Nigerians can scarcely believe the efforts to stop the Gulf oil leak and to protect the Gulf shoreline. When major oil spills happen in the Niger Delta, Nigerian writer Ben Ikari observes, “The oil companies just ignore it.” The Nigerian government says there were more than 7,000 spills between 1970 and 2000. Nearly one-tenth of the oil America imports comes from Nigeria.

Shell says that 98 percent of all its oil spills in Nigeria are caused by vandalism, theft, or sabotage. Local communities and environmental groups insist that the problem is rusting facilities and apathy. Similar stories come from the Amazon, Ecuador, and elsewhere. Nigerian environmentalist Nnimo Bassey says, “In Nigeria, they have been living above the law. They are now clearly a danger to the planet.”

By the start of the third week of June, one-third of the Gulf’s federal waters, 81,000 square miles, remain closed to fishing.

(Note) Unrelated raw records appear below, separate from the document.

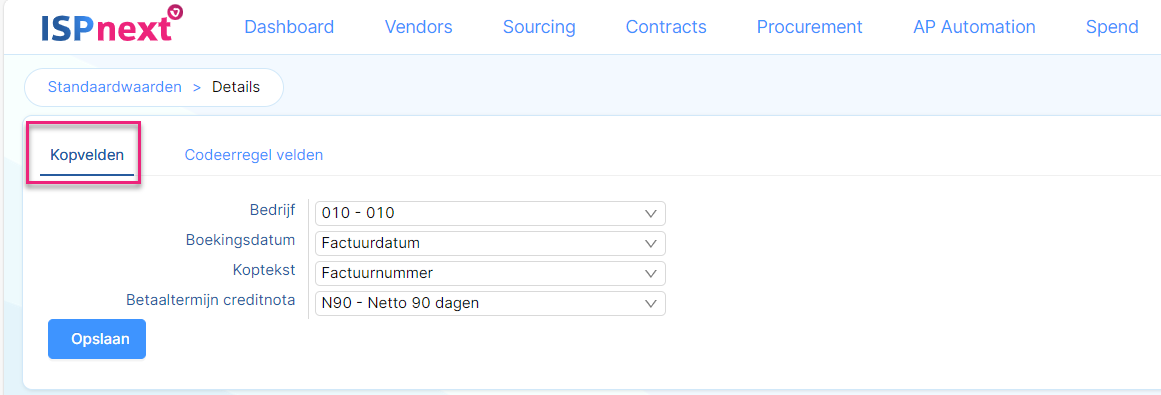The height and width of the screenshot is (395, 1161).
Task: Open the Dashboard menu
Action: click(x=289, y=27)
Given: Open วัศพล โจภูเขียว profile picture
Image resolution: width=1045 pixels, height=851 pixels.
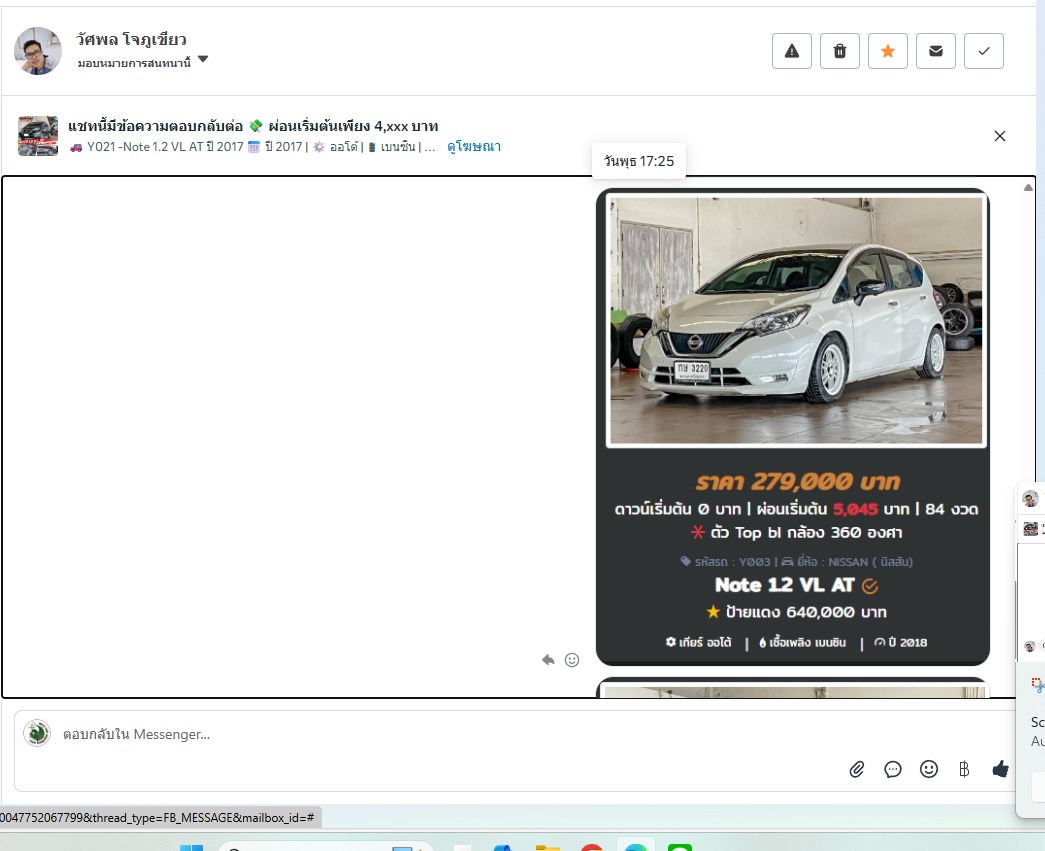Looking at the screenshot, I should pos(38,51).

And the Economist estimates that BP is on the hook for eventual cleanup costs and damages of $20 billion, plus fines up to $17 billion. But BP’s market-value plummet is two to three times as great. BP stock has melted off nearly $90 billion worth of value. Investors fear that compensation claims are spiraling out of control. I think they’re overreacting. BP, I am willing to say, will probably be fine.

Big Oil has long enjoyed the milk and honey of tax-fed privileges ranging from massive subsidies to supreme dispensation. Exxon led the small communities of Prince William Sound in a grimly choreographed death dance that ended in 2008. When a huge penalty was levied against Exxon, the oil giant got the U.S. Supreme Court to hear its case nearly two decades after Valdez ran aground. Chief Justice John Roberts began his inquiry by asking, “Isn’t the question here how a company can protect itself from unlimited damages?”

No, John, that isn’t the question. The question is: how can people be protected from unlimited damage?

A jury had awarded $5 billion in damages, but the Bush-wacked Supreme Court said, “No, it’ll be more like ten percent of that.” Thanks to the antisocial, pro-corporate ideology of certain “justices” still seated on the Court for life, the oil titan paid just $507 million (10 percent) of the $5 billion damage settlement that a lower, better court had arranged, and just $25 million (17 percent) of its $150 million initial fine. The payments were a tiny, momentary blip on Exxon’s profit spreadsheets—and a second catastrophe for the real lives of real people of actual communities. Nineteen years after the Exxon Valdez ran aground on Bligh Reef, some plaintiffs received their final payment. Others had already died.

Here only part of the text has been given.